Kinderen oefenen spontaan de coördinatie van zintuigen
en motoriek met de volgende materialen en activiteiten:
› Leg speeltjes niet alleen binnen, maar ook iets buiten
het bereik van kinderen, zodat zij moeite moeten doen
om te reiken en het te pakken.
› Ongestructureerde en natuurlijke materialen, zoals
zand, modder, takjes, steentjes, gras, klei, water, kastanjes
bieden vele tastervaringen.
› Krassen − met (stoep)krijt en potlood − werkt stimulerend,
net als smeren met verf en scheerschuim.
› Een rammelaar spannen boven de wieg waar het kind
naar kan trappelen. Hang dit op kniehoogte, zodat het
kind moeite zal doen om omhoog te komen.
› Grote ballen om samen over de rollen.
› Ballonen om naar te grijpen. Ballen om te vangen en te
schoppen.
De opvangreactie
Val je, dan gaan automatisch je armen naar voren, naar
achter of opzij, om je op te vangen. Bij jonge kinderen is
de steunreactie nog niet voldoende geoefend.
Daarom zie je heel kleine kinderen zó omvallen: ze vangen zichzelf
nog niet automatisch op.
Kinderen oefenen spontaan de steunreactie tijdens:
› Op de buik van de glijbaan af te gaan.
› Op de buik op de skippybal liggen en heen en weer
bewegen.
› Veel alleen lopen, niet aan de hand. Als een kind aan
de hand loopt en het dreigt te vallen, is de volwassene
snel geneigd om het vallen te voorkomen door het kind
te pakken of op te tillen.
De evenwichtsreactie
Deze reactie treedt op als je je evenwicht verliest. Net als
een tuimelaartje reageert ons lichaam op elke prikkel die
ons uit balans wil brengen door onze spieren aan te
spannen en overeind te blijven staan. Wat we zintuiglijk
ervaren − diepte, oneffenheid, helling, daling − roept
automatisch een motorische reactie op om het evenwicht
te bewaren.
De pedagogisch medewerkers geven kinderen kansen om
spontaan de evenwichtsreactie oefenen. Voorbeelden zijn:
› Gelegenheid geven om door vallen en opstaan te leren.

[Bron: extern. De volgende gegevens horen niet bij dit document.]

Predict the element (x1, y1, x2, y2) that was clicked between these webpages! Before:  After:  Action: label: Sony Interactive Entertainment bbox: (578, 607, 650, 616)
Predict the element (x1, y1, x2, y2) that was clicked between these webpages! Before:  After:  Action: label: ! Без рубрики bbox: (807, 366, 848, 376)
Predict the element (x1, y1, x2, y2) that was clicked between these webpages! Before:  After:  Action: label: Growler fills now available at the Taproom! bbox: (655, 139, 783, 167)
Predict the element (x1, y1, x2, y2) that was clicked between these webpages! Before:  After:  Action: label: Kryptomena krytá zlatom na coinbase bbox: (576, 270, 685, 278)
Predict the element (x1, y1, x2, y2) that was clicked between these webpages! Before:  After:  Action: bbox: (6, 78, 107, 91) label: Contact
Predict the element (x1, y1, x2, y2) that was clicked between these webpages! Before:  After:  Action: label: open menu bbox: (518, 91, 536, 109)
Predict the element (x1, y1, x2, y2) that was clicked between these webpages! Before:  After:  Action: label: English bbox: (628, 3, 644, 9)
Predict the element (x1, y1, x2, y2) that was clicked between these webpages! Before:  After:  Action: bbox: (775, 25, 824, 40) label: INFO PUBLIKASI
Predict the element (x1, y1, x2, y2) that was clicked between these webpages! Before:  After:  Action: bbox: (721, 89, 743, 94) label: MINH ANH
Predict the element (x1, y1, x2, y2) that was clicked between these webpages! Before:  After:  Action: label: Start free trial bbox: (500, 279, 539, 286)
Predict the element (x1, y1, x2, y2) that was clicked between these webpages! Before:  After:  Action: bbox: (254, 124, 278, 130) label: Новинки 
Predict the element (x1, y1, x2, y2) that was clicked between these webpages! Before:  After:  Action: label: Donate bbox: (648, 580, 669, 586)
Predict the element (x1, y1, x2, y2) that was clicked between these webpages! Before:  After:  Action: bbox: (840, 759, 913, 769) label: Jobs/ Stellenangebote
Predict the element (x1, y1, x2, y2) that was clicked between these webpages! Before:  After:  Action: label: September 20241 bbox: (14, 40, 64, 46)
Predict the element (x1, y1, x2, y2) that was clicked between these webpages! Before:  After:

› Spelletjes met de baby op schoot waarbij je het kind
even achterover laat vallen en opvangt. De meeste baby’s
vinden dit prachtig! ‘Zo rijdt een damespaard, herenpaard
en boerenpaard’ is ook een voorbeeld. Belangrijk
is dat deze spelletjes niet te snel gaan. Bij een
rustig tempo heeft het kind zelf controle over bewegingen
en kan hij of zij de evenwichtsreactie oefenen.
› Dreumesen, die net lopen, buiten laten spelen als het hard
stormt. Ze waaien uit hun sokken, maar het knokken om
overeind te blijven, geeft een gevoel van zelfvertrouwen.
› Laten ervaren van verschillen in hoogten en diepten:
over banken klimmen, door kuilen kruipen, trap op, glijbaan
af, schommelen, omhoog vliegen boven je hoofd,
het kind op de kop houden, rondzwieren et cetera.
› Veel buiten spelen. Buiten spelen doet een groter appèl
op het evenwichtgevoel dan binnen. Binnen is alles voorspelbaar,
glad en stil. Buiten is meer ruimte en de verre
horizon is er als oriëntatiepunt. Op gras spelen is heel
anders dan op zand of op steen je evenwicht bewaren.